Взаимодействие белок-липид - это влияние мембранных белков на липид физическое состояние или наоборот.
Вопросы, которые имеют отношение к пониманию структуры и функции мембраны: 1) Связываются ли внутренние мембранные белки с липидами (см. кольцевая липидная оболочка ), и какова природа липидного слоя, прилегающего к белку? 2) Оказывают ли мембранные белки дальнодействующие эффекты на порядок или динамику мембранных липидов? 3) Как липиды влияют на структуру и / или функцию мембранных белков? 4) Как белки периферической мембраны, которые связываются с поверхностью слоя, взаимодействуют с липидами и влияют на их поведение?
Большие исследовательские усилия включает в себя подходы, позволяющие узнать, имеют ли белки сайты связывания, специфичные для определенных липидов, и можно ли считать белково-липидные комплексы долгоживущими, порядка времени, необходимого для обновления типичного фермента, то есть 10 сек. Теперь это известно благодаря использованию методов H-ЯМР, ESR и флуоресцентных методов.
Для измерения относительной аффинности связывания липидов со специфическими мембранными белками используются два подхода. Они включают использование аналогов липидов в восстановленных фосфолипидах везикулах, содержащих интересующий белок: 1) Спин-меченные фосфолипиды ограничиваются движением, когда они прилегают к мембране белки.
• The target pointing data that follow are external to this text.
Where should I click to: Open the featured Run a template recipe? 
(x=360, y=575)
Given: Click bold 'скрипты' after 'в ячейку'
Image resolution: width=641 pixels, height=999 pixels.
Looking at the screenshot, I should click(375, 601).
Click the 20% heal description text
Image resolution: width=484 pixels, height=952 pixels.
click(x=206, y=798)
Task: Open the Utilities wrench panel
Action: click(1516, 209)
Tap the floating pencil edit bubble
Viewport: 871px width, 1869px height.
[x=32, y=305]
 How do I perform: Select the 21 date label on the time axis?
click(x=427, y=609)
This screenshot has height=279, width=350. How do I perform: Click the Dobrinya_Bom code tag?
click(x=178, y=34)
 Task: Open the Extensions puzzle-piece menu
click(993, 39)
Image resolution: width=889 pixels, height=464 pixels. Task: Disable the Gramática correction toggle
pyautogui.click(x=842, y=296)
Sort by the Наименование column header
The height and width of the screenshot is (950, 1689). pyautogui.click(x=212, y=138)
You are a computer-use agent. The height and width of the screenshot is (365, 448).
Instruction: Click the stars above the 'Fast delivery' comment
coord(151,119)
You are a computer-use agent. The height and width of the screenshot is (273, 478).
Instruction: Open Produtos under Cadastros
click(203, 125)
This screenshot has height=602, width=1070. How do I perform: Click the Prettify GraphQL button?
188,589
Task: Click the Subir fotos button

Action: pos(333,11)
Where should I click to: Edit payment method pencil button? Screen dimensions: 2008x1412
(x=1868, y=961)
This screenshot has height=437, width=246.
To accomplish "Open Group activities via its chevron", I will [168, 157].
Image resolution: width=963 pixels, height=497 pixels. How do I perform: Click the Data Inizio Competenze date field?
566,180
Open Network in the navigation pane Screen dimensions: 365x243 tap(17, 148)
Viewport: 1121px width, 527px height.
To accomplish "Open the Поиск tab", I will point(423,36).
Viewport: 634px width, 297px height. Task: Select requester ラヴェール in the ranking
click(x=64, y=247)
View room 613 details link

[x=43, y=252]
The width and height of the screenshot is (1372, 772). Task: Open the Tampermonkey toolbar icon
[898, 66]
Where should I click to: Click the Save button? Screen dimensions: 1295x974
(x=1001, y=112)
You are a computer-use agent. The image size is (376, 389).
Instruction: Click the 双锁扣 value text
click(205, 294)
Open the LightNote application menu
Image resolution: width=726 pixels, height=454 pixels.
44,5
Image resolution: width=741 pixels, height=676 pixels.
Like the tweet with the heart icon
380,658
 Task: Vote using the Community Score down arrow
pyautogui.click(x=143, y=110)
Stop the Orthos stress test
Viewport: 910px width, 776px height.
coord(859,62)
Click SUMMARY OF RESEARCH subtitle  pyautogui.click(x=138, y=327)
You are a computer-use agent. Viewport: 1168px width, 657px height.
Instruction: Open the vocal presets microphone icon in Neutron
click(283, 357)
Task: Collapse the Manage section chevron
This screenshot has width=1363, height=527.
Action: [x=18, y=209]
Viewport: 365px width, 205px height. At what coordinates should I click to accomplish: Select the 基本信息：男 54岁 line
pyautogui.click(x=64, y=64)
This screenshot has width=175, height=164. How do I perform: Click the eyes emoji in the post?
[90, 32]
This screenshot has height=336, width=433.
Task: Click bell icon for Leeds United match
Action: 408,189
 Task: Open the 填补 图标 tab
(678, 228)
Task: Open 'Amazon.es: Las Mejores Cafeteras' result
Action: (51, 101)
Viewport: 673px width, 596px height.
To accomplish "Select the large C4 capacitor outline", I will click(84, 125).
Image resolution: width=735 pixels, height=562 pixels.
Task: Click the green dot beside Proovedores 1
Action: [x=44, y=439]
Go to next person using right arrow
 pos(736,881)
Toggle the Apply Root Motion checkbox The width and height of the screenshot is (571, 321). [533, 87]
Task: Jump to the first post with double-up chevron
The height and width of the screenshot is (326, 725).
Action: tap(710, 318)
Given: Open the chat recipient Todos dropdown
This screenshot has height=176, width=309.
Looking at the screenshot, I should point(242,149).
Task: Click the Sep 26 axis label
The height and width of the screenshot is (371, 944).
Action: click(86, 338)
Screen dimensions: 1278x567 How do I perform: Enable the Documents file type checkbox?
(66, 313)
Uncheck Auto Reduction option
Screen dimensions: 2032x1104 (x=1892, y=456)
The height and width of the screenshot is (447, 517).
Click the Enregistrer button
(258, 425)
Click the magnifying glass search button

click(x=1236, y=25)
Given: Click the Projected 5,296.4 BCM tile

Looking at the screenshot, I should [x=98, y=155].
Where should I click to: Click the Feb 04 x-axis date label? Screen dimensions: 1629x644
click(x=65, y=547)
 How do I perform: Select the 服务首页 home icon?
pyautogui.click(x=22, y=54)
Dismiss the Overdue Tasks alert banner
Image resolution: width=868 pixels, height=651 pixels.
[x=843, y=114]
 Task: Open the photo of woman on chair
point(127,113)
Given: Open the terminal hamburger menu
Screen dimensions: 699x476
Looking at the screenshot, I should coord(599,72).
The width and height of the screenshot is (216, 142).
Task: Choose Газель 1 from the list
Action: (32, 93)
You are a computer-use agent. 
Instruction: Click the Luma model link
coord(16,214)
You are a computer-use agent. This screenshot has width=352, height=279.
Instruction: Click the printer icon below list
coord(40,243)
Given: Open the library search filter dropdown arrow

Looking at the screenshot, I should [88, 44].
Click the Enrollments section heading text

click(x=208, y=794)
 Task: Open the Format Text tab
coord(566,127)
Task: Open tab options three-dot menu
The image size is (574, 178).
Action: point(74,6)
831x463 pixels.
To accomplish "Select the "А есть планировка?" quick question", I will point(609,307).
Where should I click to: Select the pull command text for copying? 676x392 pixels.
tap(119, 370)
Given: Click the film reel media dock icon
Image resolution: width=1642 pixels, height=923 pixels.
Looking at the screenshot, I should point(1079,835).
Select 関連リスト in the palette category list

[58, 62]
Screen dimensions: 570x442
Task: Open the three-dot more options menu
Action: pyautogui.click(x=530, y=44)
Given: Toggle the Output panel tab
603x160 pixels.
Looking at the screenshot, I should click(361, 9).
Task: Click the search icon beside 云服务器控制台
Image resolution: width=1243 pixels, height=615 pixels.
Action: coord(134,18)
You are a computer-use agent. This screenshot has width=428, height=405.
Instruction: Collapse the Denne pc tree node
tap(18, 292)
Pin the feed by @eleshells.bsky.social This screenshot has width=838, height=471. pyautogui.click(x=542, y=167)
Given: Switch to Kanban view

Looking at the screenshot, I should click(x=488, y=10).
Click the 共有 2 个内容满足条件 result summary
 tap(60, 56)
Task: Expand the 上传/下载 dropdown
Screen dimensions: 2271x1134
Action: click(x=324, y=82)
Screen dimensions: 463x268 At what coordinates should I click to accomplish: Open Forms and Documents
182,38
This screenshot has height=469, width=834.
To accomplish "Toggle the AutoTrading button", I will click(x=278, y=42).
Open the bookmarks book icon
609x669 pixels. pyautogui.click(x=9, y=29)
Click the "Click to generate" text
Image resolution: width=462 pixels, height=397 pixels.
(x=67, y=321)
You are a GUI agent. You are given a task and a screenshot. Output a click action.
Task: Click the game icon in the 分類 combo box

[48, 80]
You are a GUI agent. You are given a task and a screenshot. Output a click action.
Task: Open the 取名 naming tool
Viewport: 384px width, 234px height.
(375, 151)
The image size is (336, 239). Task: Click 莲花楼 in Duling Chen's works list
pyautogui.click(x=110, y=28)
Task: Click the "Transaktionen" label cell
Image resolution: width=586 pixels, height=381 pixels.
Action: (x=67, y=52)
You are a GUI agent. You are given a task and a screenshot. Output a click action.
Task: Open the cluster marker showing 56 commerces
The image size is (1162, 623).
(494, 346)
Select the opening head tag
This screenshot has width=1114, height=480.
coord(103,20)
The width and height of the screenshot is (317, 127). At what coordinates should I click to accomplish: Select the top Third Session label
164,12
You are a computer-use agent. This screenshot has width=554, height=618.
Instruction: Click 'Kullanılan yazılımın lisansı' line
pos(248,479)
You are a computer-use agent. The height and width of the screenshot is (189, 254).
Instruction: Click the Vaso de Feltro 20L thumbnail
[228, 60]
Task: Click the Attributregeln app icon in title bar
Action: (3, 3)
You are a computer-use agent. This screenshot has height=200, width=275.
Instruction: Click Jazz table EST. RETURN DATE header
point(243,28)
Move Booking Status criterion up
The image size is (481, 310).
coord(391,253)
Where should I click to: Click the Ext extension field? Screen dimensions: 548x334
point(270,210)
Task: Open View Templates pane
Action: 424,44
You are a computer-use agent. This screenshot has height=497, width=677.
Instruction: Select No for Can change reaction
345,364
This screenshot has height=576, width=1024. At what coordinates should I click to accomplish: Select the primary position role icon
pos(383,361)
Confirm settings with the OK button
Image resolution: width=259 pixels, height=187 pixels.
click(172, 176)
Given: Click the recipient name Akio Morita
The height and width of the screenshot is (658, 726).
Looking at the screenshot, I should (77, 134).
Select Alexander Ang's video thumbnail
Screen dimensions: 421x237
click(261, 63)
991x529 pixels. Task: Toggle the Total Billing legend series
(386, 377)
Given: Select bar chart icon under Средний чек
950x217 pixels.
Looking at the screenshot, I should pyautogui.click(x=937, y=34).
Результатом является уширенная компонента в спектре ЭПР. Экспериментальный спектр может быть проанализирован как сумма двух компонентов, быстро переворачивающегося вида в «основной» липидной фазе с резким спектром и компонента , ограниченного движением, смежного с белком. Денатурация мембранного белка вызывает дальнейшее расширение спектра спиновых меток ESR и проливает больше света на взаимодействия мембранных липидов и белков. 2) Спин-меченые и бромированные липидные производные способны гасить внутреннюю флуоресценцию триптофана из мембранных белков. Эффективность тушения зависит от расстояния между производным липида и флуоресцентными триптофанами.
Большинство экспериментов H-ЯМР с дейтерированными фосфолипидами демонстрируют, что присутствие белков мало влияет на любой из параметров порядка липидов в бислое или липидную динамику, измеренную по временам релаксации. Общее мнение, полученное в результате экспериментов ЯМР, таково: 1) скорость обмена между граничными и свободными липидами быстрая (10 сек), 2) что параметры порядка связанного липида практически не зависят от его соседства с белками, 3) что динамика переориентаций ацильной цепи замедляется незначительно в диапазоне частоты 10 секунд, и 4) ориентация и динамика полярных головных групп аналогичным образом не подвержены никаким существенным изменениям, будучи смежными с трансмембранными белками. Спектр 13С-ЯМР также дает информацию о специфических липидно-белковых взаимодействиях биомембран
Недавние результаты с использованием немеченых оптических методов, таких как интерферометрия двойной поляризации, которые измеряют двулучепреломление (или порядок) в липидных бислоев были использованы для демонстрации того, как взаимодействия пептидов и белков могут влиять на порядок бислоя, в частности, демонстрируя связь в реальном времени с двухслойным и критической концентрацией пептида, после которой пептиды проникают и нарушают порядок бислоя.
Твердотельные методы ЯМР могут дать подробную информацию о динамике отдельных аминокислотных остатков внутри мембранного белка. Однако для этих методов могут потребоваться большие количества (100–200 мг) изотопно-меченых белков, и они наиболее информативны при применении к небольшим белкам, где возможно определение спектроскопии.
Многие белки периферической мембраны связываются с мембраной, главным образом, посредством взаимодействий с интегральными белками мембраны. Но существует разнообразная группа белков, которые непосредственно взаимодействуют с поверхностью липидного бислоя. Некоторые, такие как основной белок миелина и спектрин, играют в основном структурные роли. Ряд водорастворимых белков может связываться с поверхностью бислоя временно или при определенных условиях.
Процессы неправильной укладки, обычно обнажающие гидрофобные области белков, часто связаны со связыванием с липидными мембранами и последующей агрегацией, например, во время нейродегенеративных расстройств, нервного стресса и апоптоз.